**What the exercise asks**
The expected answer is every line from the material below that has the word "computer".

**Task data**
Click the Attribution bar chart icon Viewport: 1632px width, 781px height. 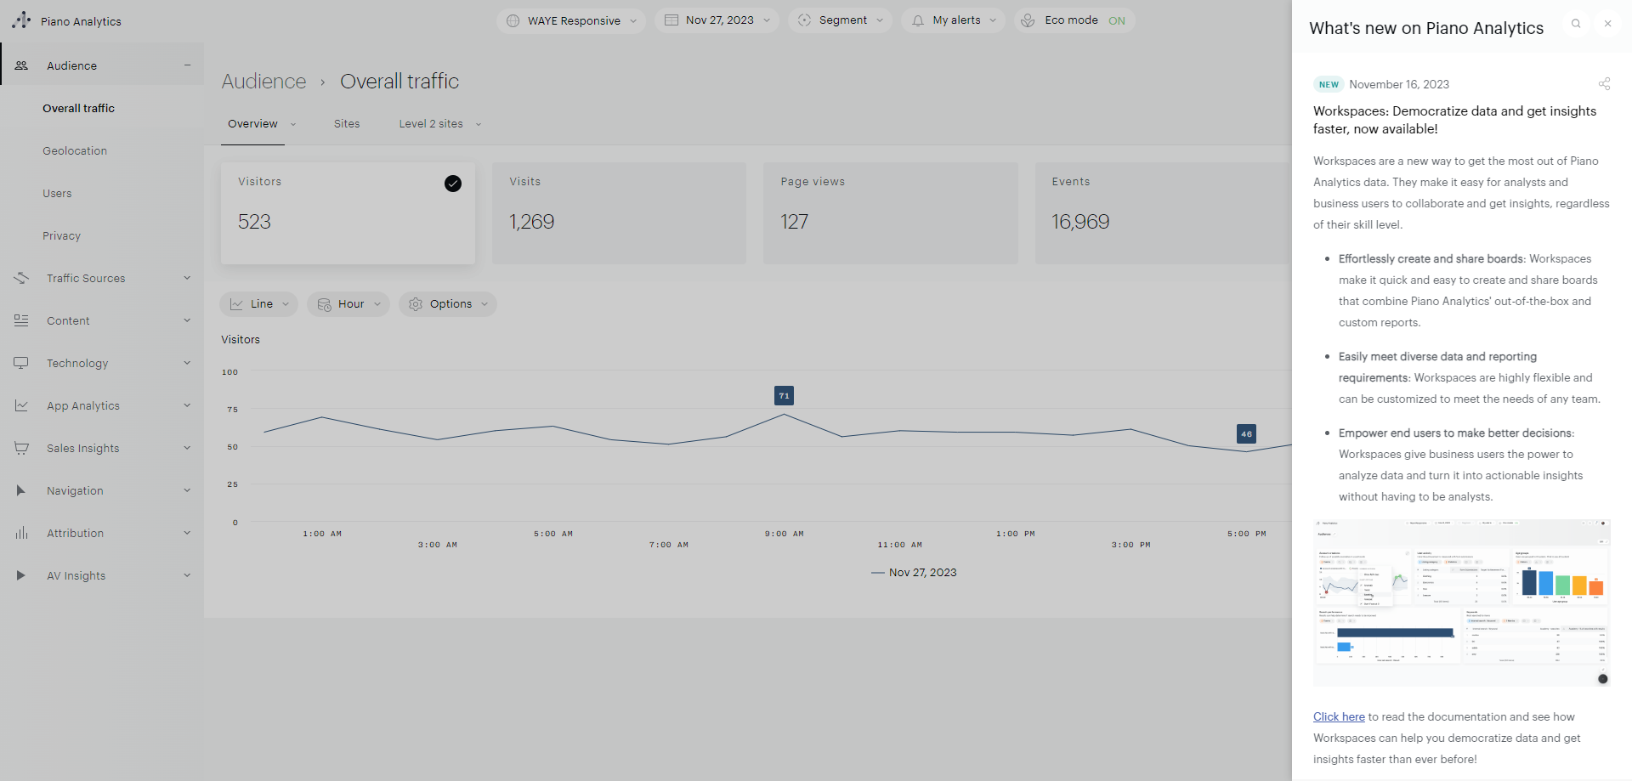pos(21,533)
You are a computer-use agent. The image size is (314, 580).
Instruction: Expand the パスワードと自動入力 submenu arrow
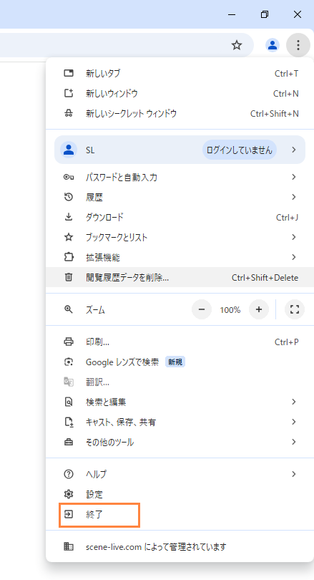pos(294,177)
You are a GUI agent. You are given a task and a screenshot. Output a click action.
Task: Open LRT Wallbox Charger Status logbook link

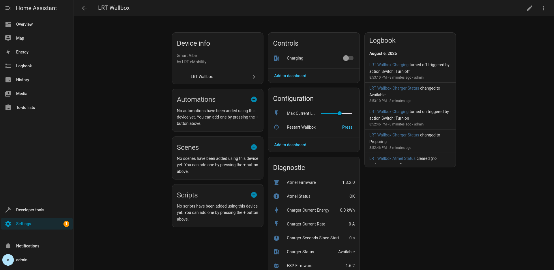pos(394,88)
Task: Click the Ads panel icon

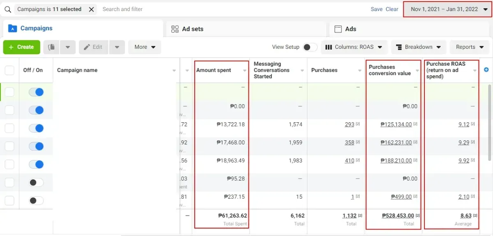Action: 338,29
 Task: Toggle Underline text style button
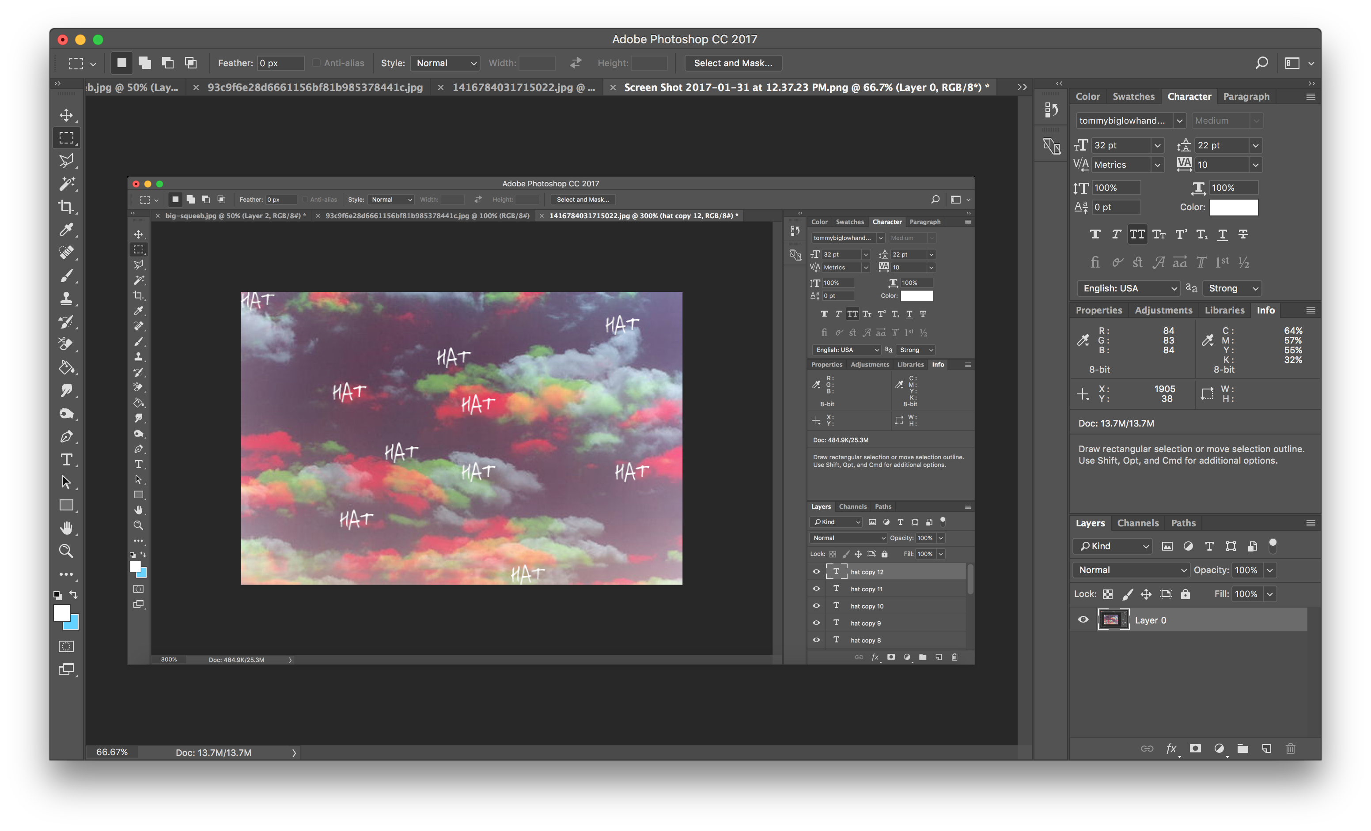[1222, 234]
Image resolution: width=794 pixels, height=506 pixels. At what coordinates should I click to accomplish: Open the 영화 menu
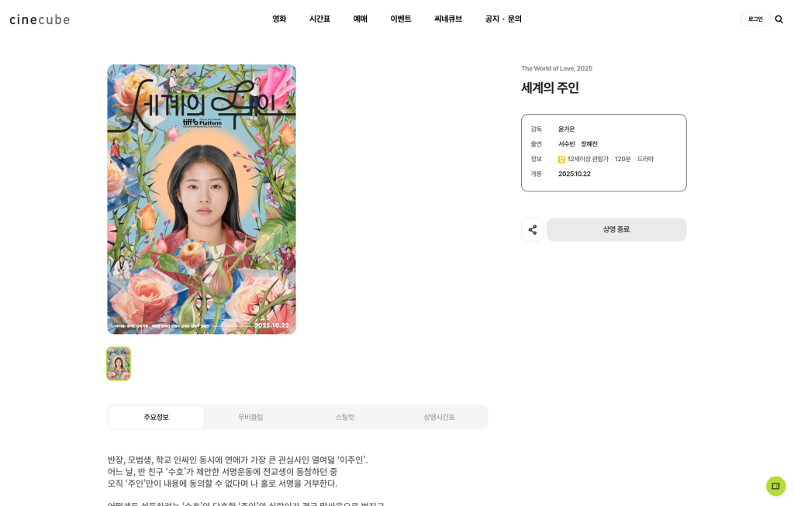click(279, 19)
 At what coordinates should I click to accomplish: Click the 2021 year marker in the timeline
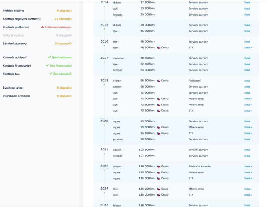pos(104,150)
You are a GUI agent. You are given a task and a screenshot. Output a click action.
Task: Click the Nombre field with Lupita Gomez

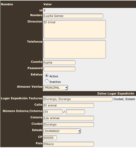coord(73,16)
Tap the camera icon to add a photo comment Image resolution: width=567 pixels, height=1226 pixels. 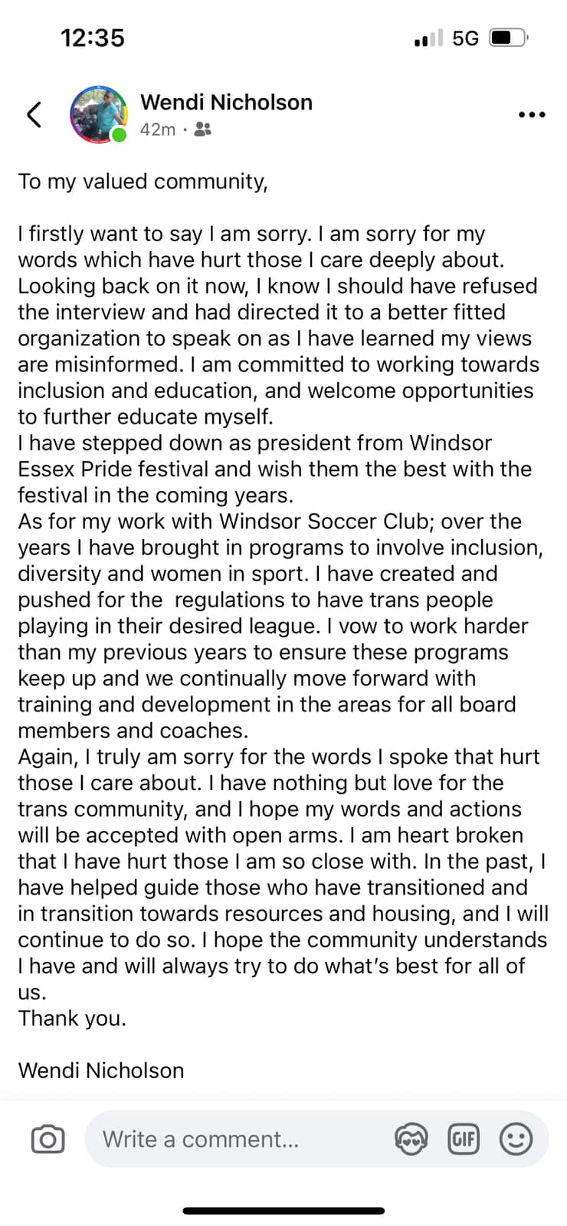pos(48,1139)
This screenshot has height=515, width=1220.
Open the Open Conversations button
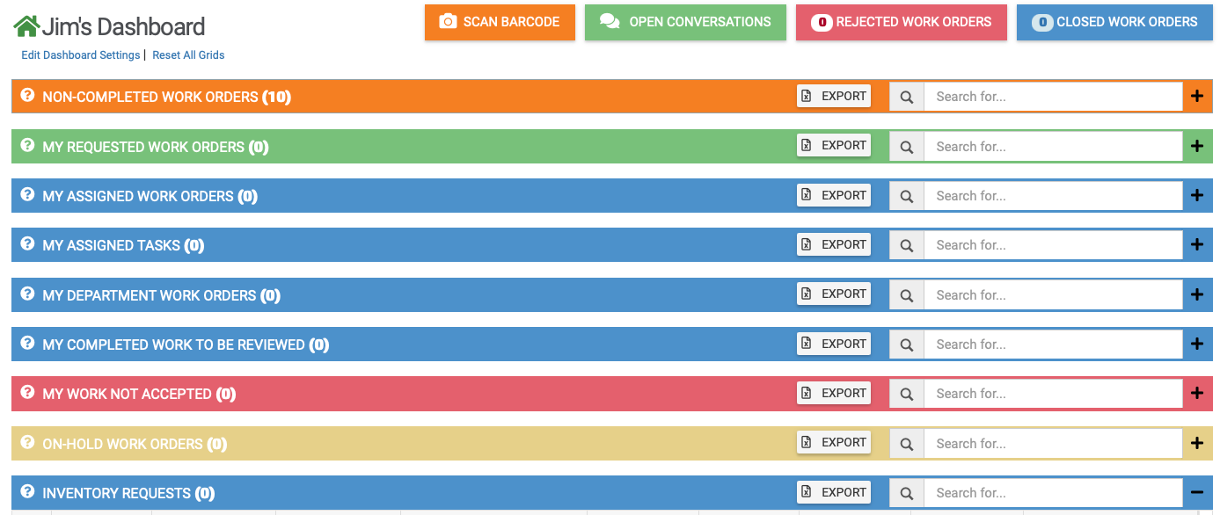tap(685, 22)
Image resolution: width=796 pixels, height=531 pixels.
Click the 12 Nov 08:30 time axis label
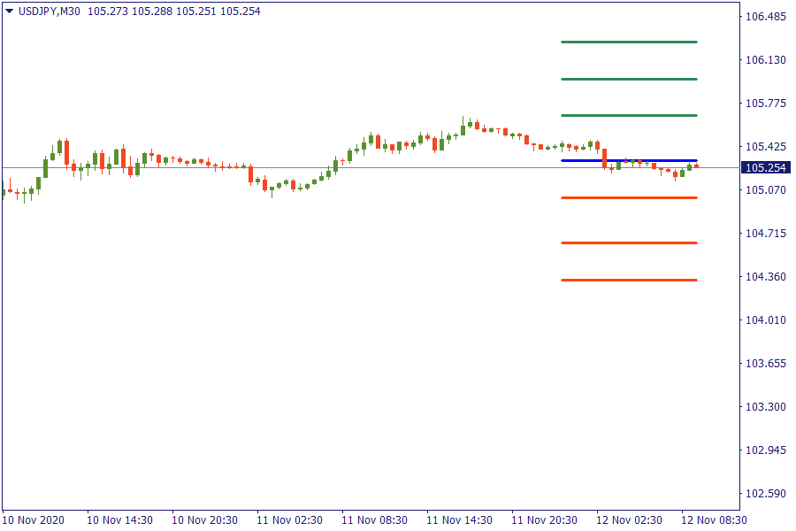(713, 519)
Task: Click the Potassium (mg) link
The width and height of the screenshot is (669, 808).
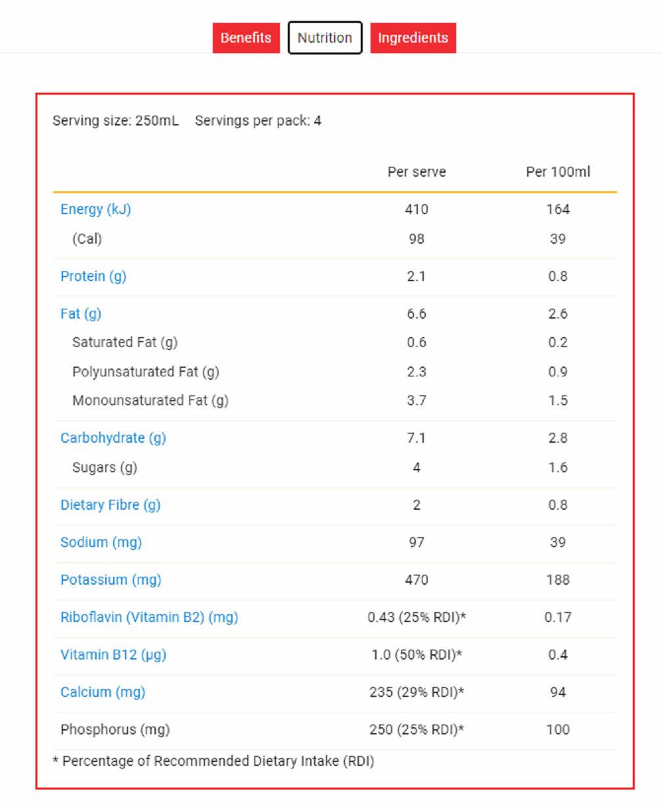Action: coord(111,580)
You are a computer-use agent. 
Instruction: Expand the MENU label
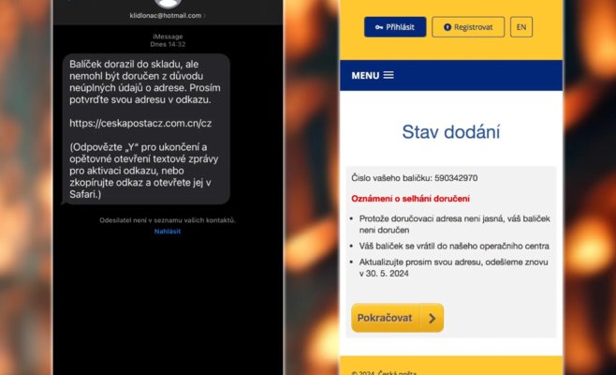click(365, 76)
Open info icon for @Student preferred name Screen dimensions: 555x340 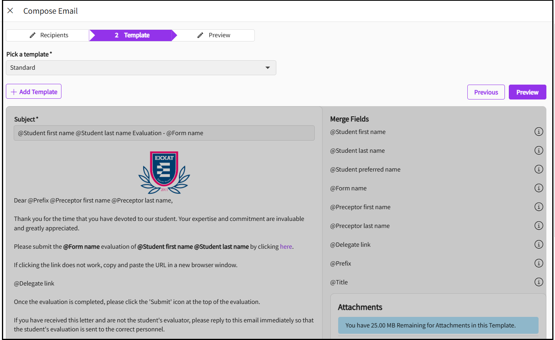click(539, 169)
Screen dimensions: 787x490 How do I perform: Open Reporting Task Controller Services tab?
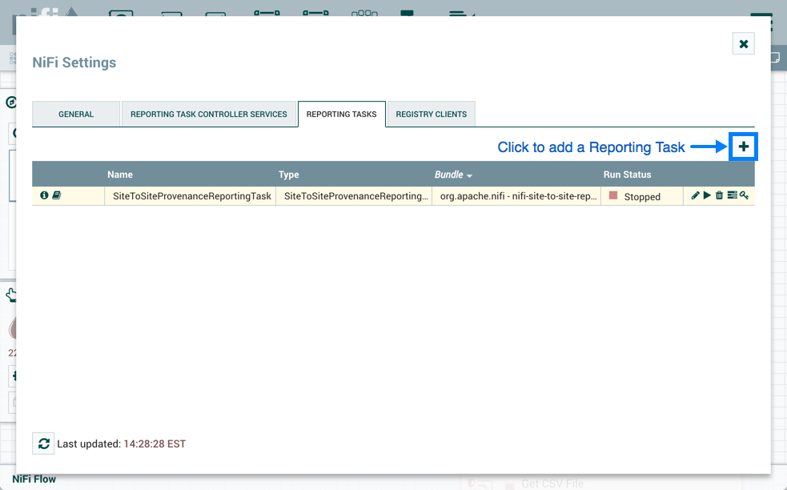(208, 114)
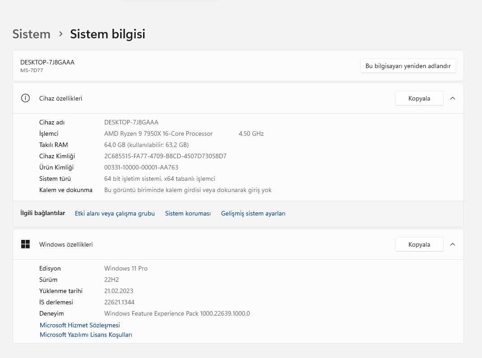Viewport: 482px width, 358px height.
Task: Click the info icon beside Cihaz özellikleri
Action: point(26,98)
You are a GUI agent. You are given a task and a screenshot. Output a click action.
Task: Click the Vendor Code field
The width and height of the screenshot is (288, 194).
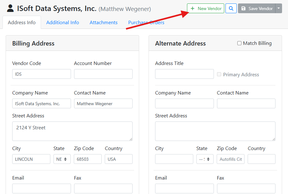click(x=41, y=74)
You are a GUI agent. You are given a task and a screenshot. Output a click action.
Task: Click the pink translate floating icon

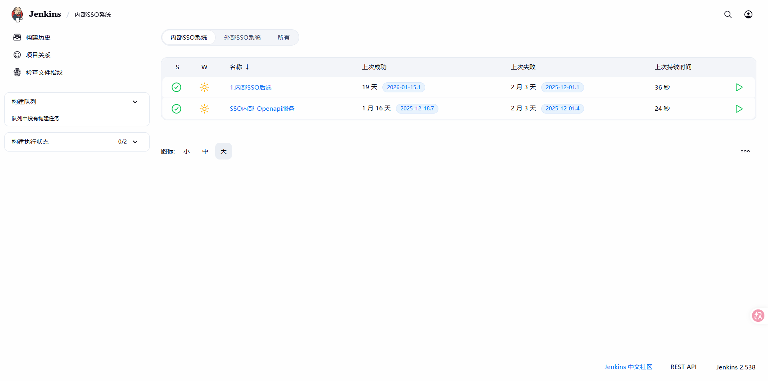(758, 316)
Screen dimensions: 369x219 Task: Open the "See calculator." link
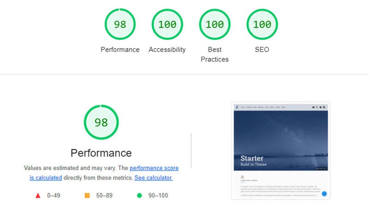point(154,177)
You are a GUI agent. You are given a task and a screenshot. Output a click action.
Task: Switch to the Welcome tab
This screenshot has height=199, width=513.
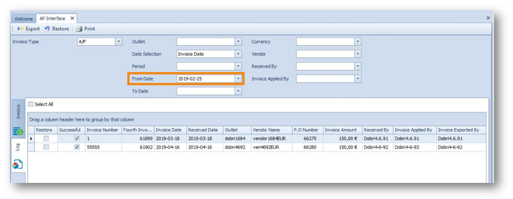(x=23, y=19)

**Result of the exercise**
You are a computer-use agent. The image size is (314, 580).
You are a computer-use agent. 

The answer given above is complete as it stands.